The diplomatic tussle over Iran's controversial atomic program has heated up in advance of a meeting Thursday of the UN's nuclear watchdog.

Iran's parliament passed a bill Monday that would oblige the government to "stop voluntary and nonlegally binding measures," such as intrusive snap UN weapons inspections, and to resume uranium enrichment if Iran is referred to the UN Security Council for possible sanctions.

Diplomats at the International Atomic Energy Agency (IAEA) in Vienna say there is little chance that Iran will be sent to the Council this time, despite a September IAEA resolution that found Iran in noncompliance.

But despite tough rhetoric about its right to enrich uranium for nuclear power - and Iranian resumption last week of uranium conversion, contrary to IAEA requests - Iran has taken several recent cooperative steps, including granting full access to several suspect sites that include a military high-explosives facility at Parchin.

"Everyone expects there will be some great flash of blinding light on the road to Damascus, when everything will be clear, but it is hugely complex," says a Western diplomat in Vienna. The case is "like water on rock - it does wear down, [but] it requires a lot of patience and sensitivity."

Two compromise solutions are now in play, a Moscow one backed by President Bush, and a broader one from the IAEA to create internationally monitored nuclear fuel facilities.

The Russian plan recognizes Iran's right to nuclear fuel technology, but denies it the ability to enrich uranium to levels suitable for bombs. Iran would process the uranium ore into gas, then send it to Russia for enrichment; spent fuel from the reactor would be returned to Russia.

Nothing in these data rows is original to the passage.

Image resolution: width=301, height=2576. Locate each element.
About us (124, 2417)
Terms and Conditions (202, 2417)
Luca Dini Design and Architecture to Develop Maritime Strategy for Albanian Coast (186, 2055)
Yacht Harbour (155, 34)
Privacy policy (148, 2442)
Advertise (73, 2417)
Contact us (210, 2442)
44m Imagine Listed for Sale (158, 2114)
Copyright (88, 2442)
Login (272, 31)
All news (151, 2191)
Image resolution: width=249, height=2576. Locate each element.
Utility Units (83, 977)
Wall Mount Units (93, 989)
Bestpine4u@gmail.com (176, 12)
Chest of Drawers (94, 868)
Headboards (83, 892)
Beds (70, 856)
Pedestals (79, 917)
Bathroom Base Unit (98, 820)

Though Tehran has not dismissed the proposals outright, it says it should fully control its own nuclear fuel cycle. Last week, Iran took out a full-page ad in The New York Times, explaining its program and calling for a negotiated solution. Russia has significant clout, because it is building Iran's first nuclear-power plant at Bushehr. Moscow has been involved for years in negotiating terms to provide Iran with nuclear fuel, and have Iran return the spent fuel to Russia, with no chance of leakage.

The vote to suspend voluntary steps easily passed in Iran's conservative-controlled parliament, with 183 of 197 votes in favor. President Mahmoud Ahmadinejad, who recently declared that Israel should be "wiped off the map," vows that Iran will not compromise on nuclear know-how - a popular stance in the Islamic Republic.

The latest report by the IAEA Director General Mohamed ElBaradei, issued last Friday, notes that Iran had been "more forthcoming," adding however that Tehran's "full transparency is indispensable and overdue."

Perhaps more significant is the discovery - in a trove of documentation that Iran gave the IAEA - of a design experts say could only be used for a nuclear weapon. Critics say it is proof of Iran's ambition to acquire a nuclear weapon, a goal that the US and many Europeans believe Iran is determined to achieve.